-->

Minggu, 25 Maret 2012

Matchmaking Part 3

Ass!! Ada yang nunggu cerbung ini gak? *Gakadakyknya*. Ce part est special pour Alshill, Rify et un peu Siviel. Cagni nya next part yaaw *kalomshmwbaca*. Sekali lagi saya bilang part ini amat sangat panjaaaang nian sekali. Hope this part isn't so tedious. *Amiin*
  Hop hop langsung aja yaw, semoga isinya tidak mengecewakan pemirsah!
***
“Sedalam yang pernah kurasa..”
Laki-laki sipit itu memulai lantunan lagunya. Teriakan penonton langsung mendominasi segala suara yang ada di halaman mall tempatnya bernyanyi. Ia tersenyum menatapi orang-orang disekelilingnya yang sangat menyukainya itu. Kebanyakan memang perempuan. Namun jika diamati dengan seksama, terdapat juga lah penonton laki-laki di sana, terselip di antara ratusan orang yang menonton.

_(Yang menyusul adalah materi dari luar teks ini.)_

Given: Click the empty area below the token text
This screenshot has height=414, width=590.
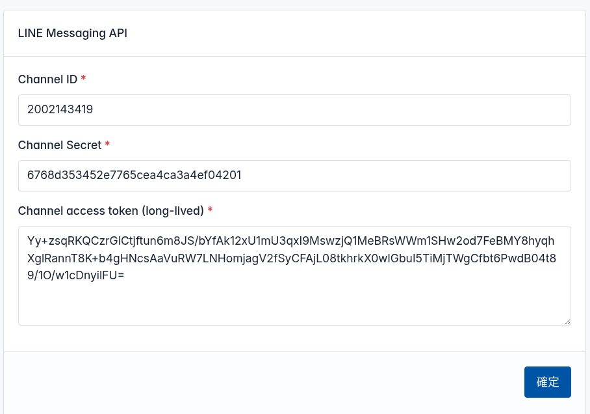Looking at the screenshot, I should [x=294, y=303].
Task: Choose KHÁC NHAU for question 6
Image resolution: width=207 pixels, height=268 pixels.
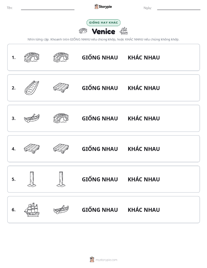Action: tap(144, 210)
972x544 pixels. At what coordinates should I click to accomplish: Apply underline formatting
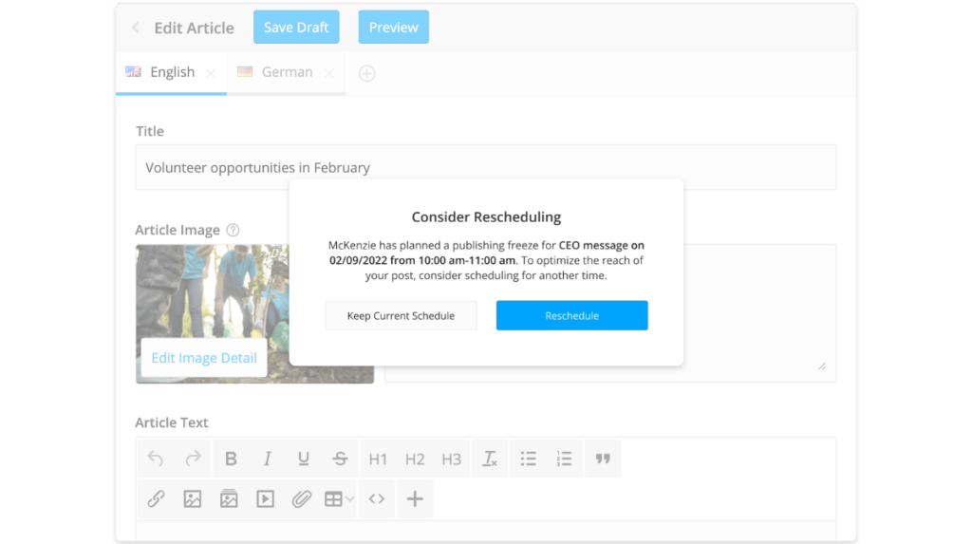pyautogui.click(x=303, y=459)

“Hasratku hanyalah untukmu..” Sambung teman duetnya. Seorang laki-laki yang memiliki senyum memikat ini, mendapat teriakan yang tak kalah riuh dari laki-laki sipit tadi. Ia pun membiarkan senyum mautnya itu disaksikan ratusan penggemarnya disana. Ia dan teman duetnya sahut menyahut menyanyikan lagu dari Glenn Fredly itu hingga selesai. Banyak penonton yang histeris ketika mereka berdua turun dari atas panggung. Mereka hanya membalas apresiasi penonton itu dengan lambaian tangan serta senyum yang mengiringi langkah mereka hingga benar-benar turun dari atas panggung.

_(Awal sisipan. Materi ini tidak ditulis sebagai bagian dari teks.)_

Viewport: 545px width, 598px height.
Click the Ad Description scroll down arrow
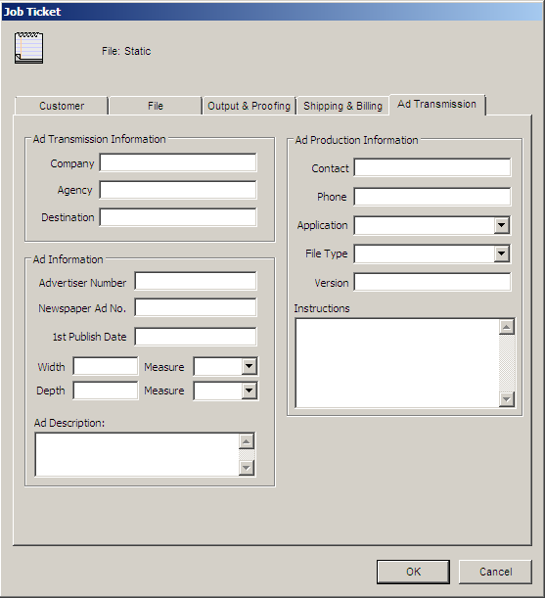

Si lelaki sipit menoleh ke kanan-kiri seperti mencari seseorang. Namun, ia tak menemukan apa yang ia cari. Ia dengan segera merogoh ponselnya dan mengetik beberapa kata disana. “Lo nyari Shilla?” tanya teman di sebelahnya yang juga merupakan teman duetnya barusan. Ia mengangguk pasti. “Tuh!” Tunjuk temannya pada seorang gadis cantik berambut panjang yang sedang berjalan menuju mereka. Gadis itu tampak tersenyum sumringah ketika melihat orang yang ingin ditemuinya sejak tadi. Ia lantas melambaikan tangan dan bergerak cepat menuju kedua lelaki yang salah satunya juga sedang mencarinya.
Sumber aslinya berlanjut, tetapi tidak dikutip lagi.